**INSTRUCTION**
Please rewrite the entries below as a two-column CSV with the headers text and answer, covering only the part that opens with the line containing "Click move handle" and runs through the end of the entries. Give one row per entry, put each field in quotes with line breaks turned into spaces, and leave the pictures out.

##### EXERCISE INPUTS #####

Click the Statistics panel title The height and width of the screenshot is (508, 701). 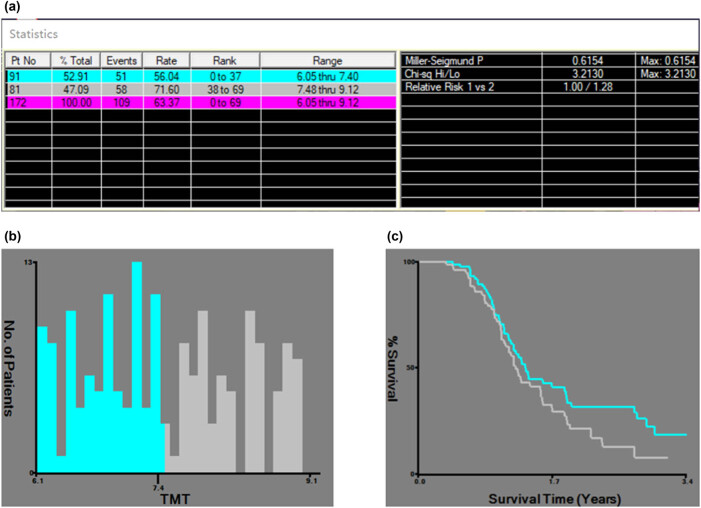pyautogui.click(x=37, y=34)
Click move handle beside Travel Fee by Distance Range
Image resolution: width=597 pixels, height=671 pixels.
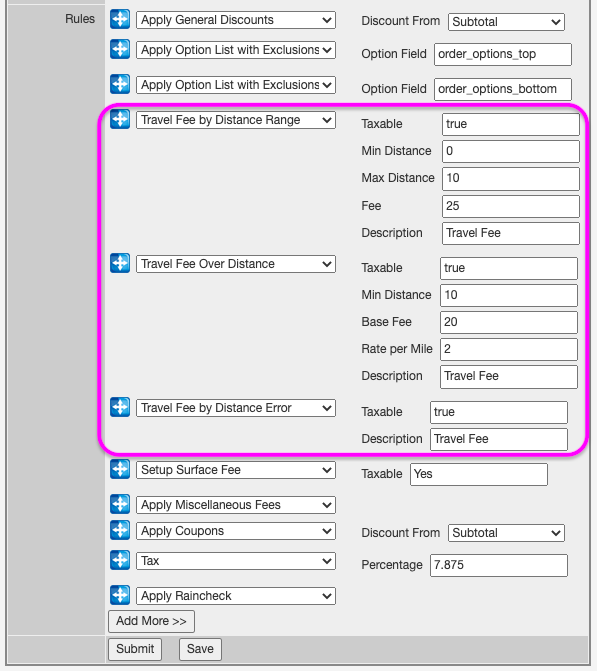pos(120,119)
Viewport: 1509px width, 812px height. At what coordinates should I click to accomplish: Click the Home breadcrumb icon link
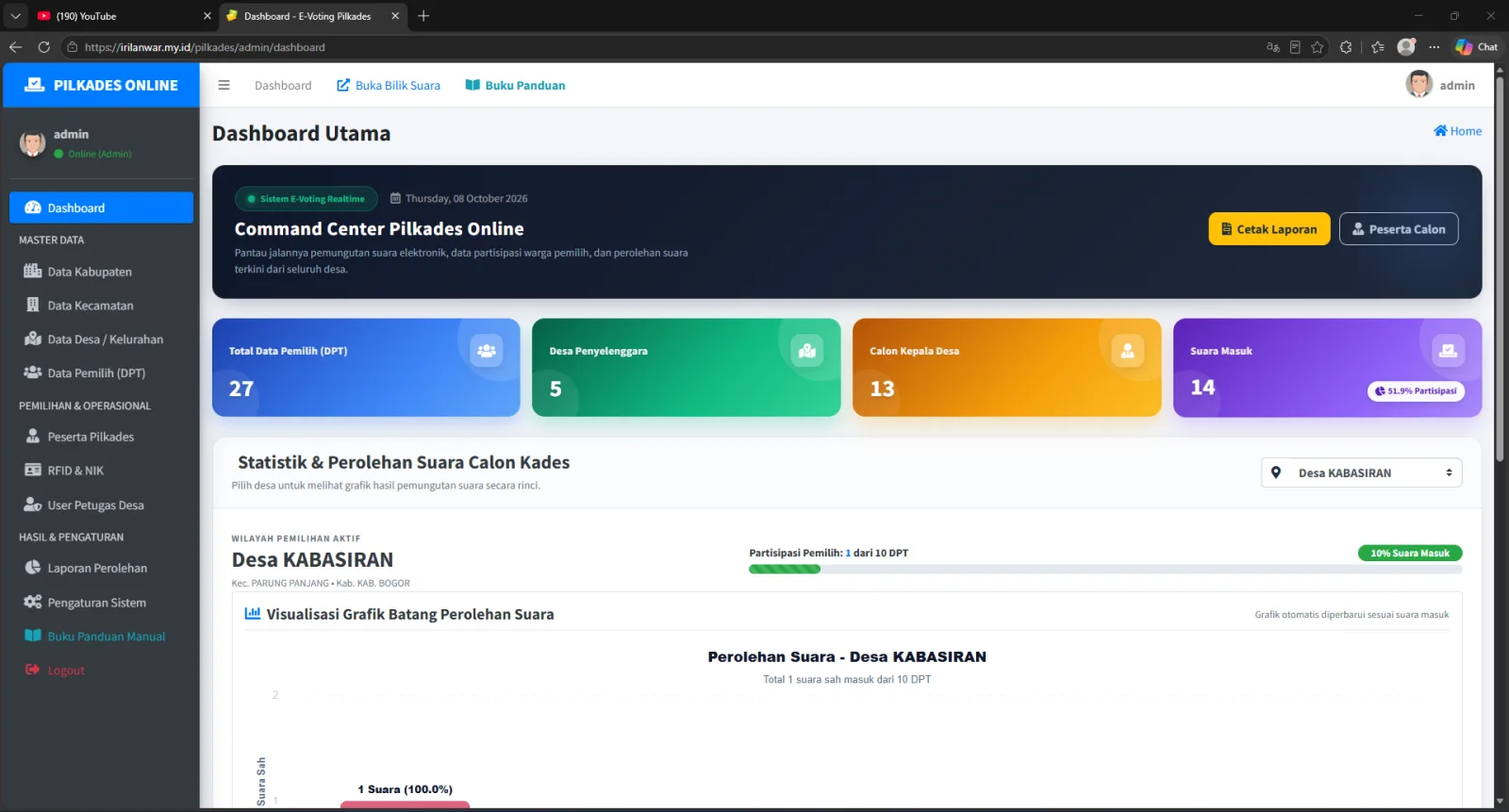1457,131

#####

**ANSWER TO THE TASK**
text,answer
"Click move handle beside Travel Fee by Distance Range Image resolution: width=597 pixels, height=671 pixels.","pos(120,119)"
"Viewport: 1509px width, 812px height. At what coordinates should I click to accomplish: Click the Home breadcrumb icon link","1457,131"